法人版事業承継税制の適用者は継続届出書の提出に注意!<相続税、贈与税>

法人版事業承継税制(非上場株式等についての贈与税・相続税の納税猶予・免除)の適用者は、納税猶予期間中は、(1)(特例)経営(贈与)承継期間については毎年、(2)その期間経過後は3年ごとに、一定の書類を添付した継続届出書を所轄の税務署へ提出する必要があるとして、国税庁が注意を呼びかけている。2018年度税制改正では、この事業承継税制について、これまでの一般措置に加え、特例措置が創設された。

法人版事業承継税制は、後継者である受贈者・相続人等が、円滑化法の認定を受けている非上場会社の株式等を贈与又は相続等により取得した場合において、その非上場株式等に係る贈与税・相続税について、一定の要件のもと、その納税を猶予し、後継者の死亡等により、納税が猶予されている贈与税・相続税の納付が免除される制度であり、「一般措置」と「特例措置」の2つの制度がある。

特例措置の具体的な内容には、10年間(2018年1月1日から2027年12月31日まで)の措置として、納税猶予の対象となる非上場株式等の制限(総株式数の最大3分の2まで)の撤廃(一般措置は総株式数の最大3分の2まで)や、納税猶予割合の引上げ(80%から100%)(一般措置は贈与:100%、相続:80%)、承継パターンは複数の株主から最大3人の後継者(一般措置は1人)などがある。

この制度の適用に係る円滑化法の認定を受けた会社も、(特例)経営(贈与)承継期間内は、毎年、都道府県知事に対し年次報告書を提出し、その確認を受ける必要がある。「(特例)経営(贈与)承継期間」とは、原則として、その会社の株式等に係る最初のこの制度の適用に係る贈与税・相続税の申告期限の翌日から同日以後5年を経過する日までの期間をいう。

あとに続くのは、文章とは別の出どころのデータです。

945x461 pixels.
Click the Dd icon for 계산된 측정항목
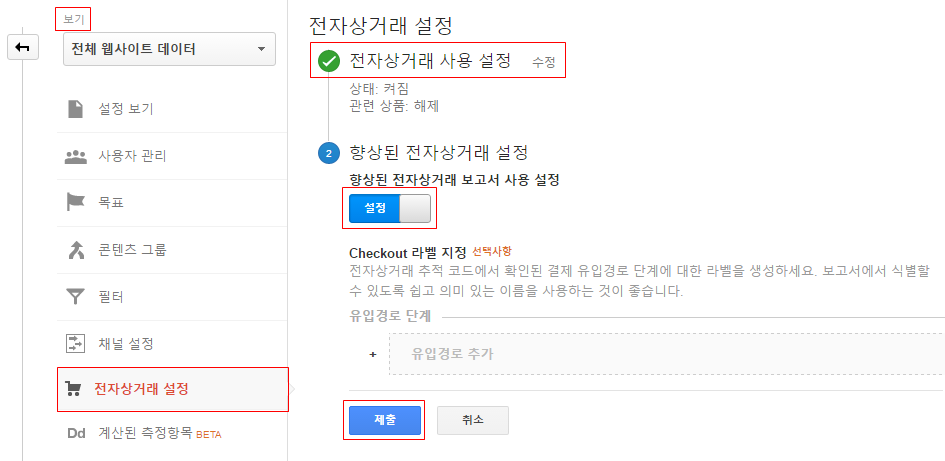(77, 433)
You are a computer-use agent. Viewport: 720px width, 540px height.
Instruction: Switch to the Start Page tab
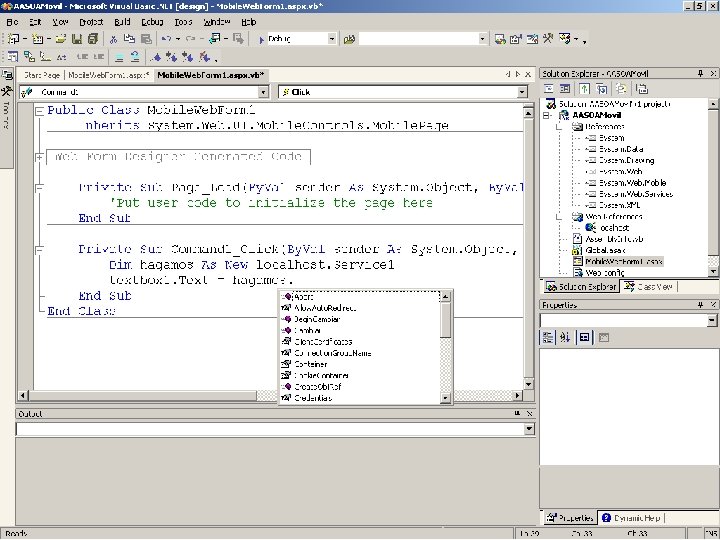pos(42,75)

災害等により「申告期限の延長」がされた場合には、その延長後の申告期限となる。

(特例)経営(贈与)承継期間については、毎年、第1種基準日の翌日から5ヵ月を経過する日までに「継続届出書」に一定の書類を添付して所轄の税務署へ提出する必要がある。「第1種基準日」とは、(特例)経営(贈与)承継期間内の日で、その会社の株式等に係る最初のこの制度の適用に係る贈与税又は相続税の申告期限の翌日から1年を経過するごとの日をいう。

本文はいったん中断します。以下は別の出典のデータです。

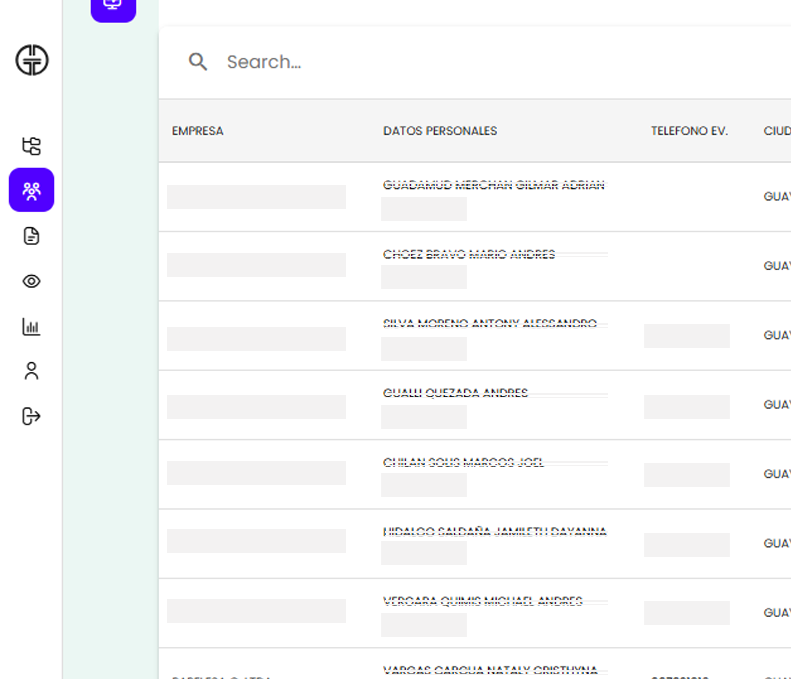Screen dimensions: 791x679
Task: Sort by the EMPRESA column header
Action: point(198,131)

なお、この制度の適用に係る円滑化法の認定を受けた会社も、毎年、第1種基準日の翌日から3ヵ月を経過する日までに都道府県知事に年次報告書を提出し、その確認を受ける必要がある。また、「継続届出書」の提出がない場合には、猶予されている贈与税・相続税の全額と利子税を納付する必要があるので注意したい。